Georgia Bulletin

The Newspaper of the Catholic Archdiocese of Atlanta

Archdiocesan Pastoral Council: Questions And Answers

Published November 16, 2006

Why have an archdiocesan pastoral council?

“Council” is the process for gathering the insights of the Holy Spirit dwelling within the whole Church. It is a belief that is actually older than the Church, going back to covenant and creation. In the Christian Scriptures, when a crisis confronted the infant Church, it was resolved through prayerfully seeking the wisdom of the community.

As a community of faith in North Georgia, we are entrusted with the responsibility of carrying forward the mission of Jesus: to make the presence of God vital, palpable and active among the people, and to work toward a realization of the dignity of every human person. We do this together with the Archbishop.
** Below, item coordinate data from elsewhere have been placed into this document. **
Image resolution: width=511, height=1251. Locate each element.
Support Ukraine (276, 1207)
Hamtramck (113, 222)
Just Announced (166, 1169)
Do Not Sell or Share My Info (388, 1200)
As shepherd of the archdiocese, Archbishop Wilton D. Gregory seeks the counsel and wisdom of the people of God. While there are several consultative groups at the Archbishop’s disposal, there is none specifically designed to offer the unique insights of the laity. An Archdiocesan Pastoral Council is that kind of group.

Will the council have decision-making authority?
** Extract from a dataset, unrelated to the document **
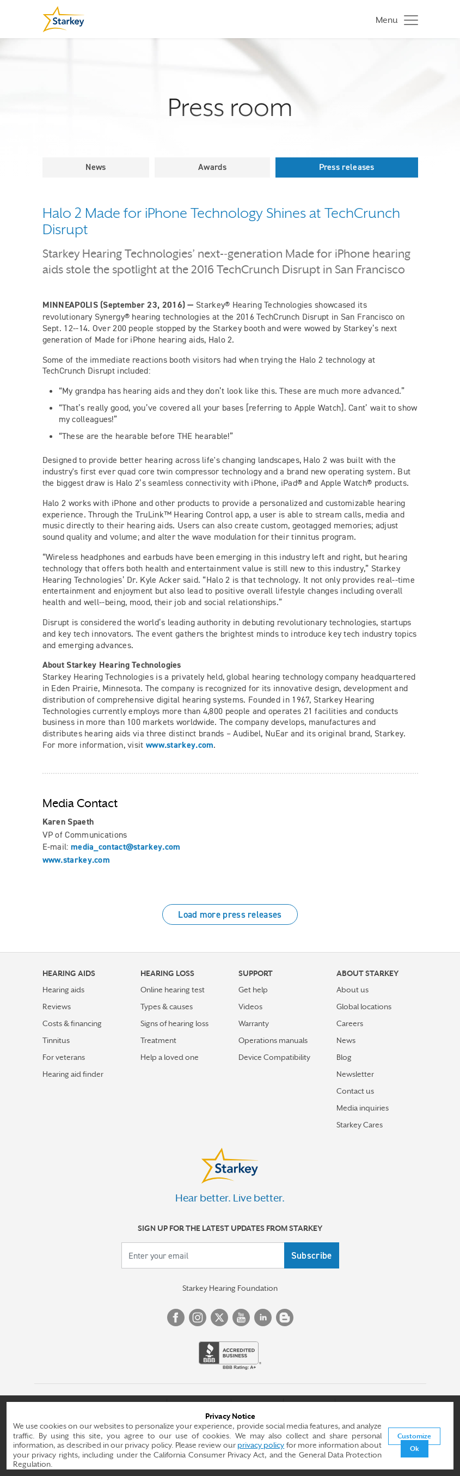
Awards (212, 167)
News (95, 167)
No. Like the priests’ council and the finance council, the Archdiocesan Pastoral Council is gathered to advise the Archbishop as he guides archdiocesan policies and direction. A council is not a democratic body, and the differences are important.

In a democratic proceeding, there are winners and losers. Unless a “position” can gather the necessary votes, another carries the day. The voice of the majority sets the program. People come to the group representing a constituency; they return accountable to that constituency.

A council must recognize the needs of the minority as well and work toward the best possible direction for all concerned. A council must recognize the fact that truth is not always the opinion of the majority, nor is it always articulated by the most educated. The goals of an Archdiocesan Pastoral Council are set by the Gospel, and its members come to seek the truth—the truth of what is best for the mission of the Gospel.

Can’t the archbishop ignore the advice of the council?

Yes. However, people should not imagine a scenario in which the Archbishop calls a council and then just does as he pleases. To quote Bishop Kenneth Untener, former Bishop of Saginaw, Mich.: “… councils cannot make a particular decision … that binds a bishop to something he cannot accept. While this would rarely happen, let’s look at it anyway. Let’s assume that the decision-making process is a process together. … If the bishop cannot accept a decision, he is answerable for why he can’t. If he’s bound to follow the communal nature of the Church, if he’s bound by the … Gospel … , then he can’t answer, ‘because I don’t want to do it that way’ or ‘because I don’t agree with it.’”

Who should be on an archdiocesan pastoral council?

Members of the council must be Catholics who can fully participate in the sacramental life of the Church. Members should come from all parts of the archdiocese and represent a variety of ethnic, gender, age and economic groups.

The members bring with them unique insights into how the Gospel is lived or can be lived in their situations. Each new age asks new questions of the Gospel of Jesus: What is “love” in this situation? How is human dignity enhanced in 2007 in North Georgia? How should an invitation to believe be packaged today as distinct from the time of Jesus?

Around the council table, variety is wealth. The members bring as many perspectives as possible.

How are the members selected?

Each pastor submits nominees for the council. This group is divided by deaneries. Two members are selected from each deanery. In addition, there will be two priests, one deacon, one Religious sister and one religious brother. Five to seven additional members will be selected by the Archbishop.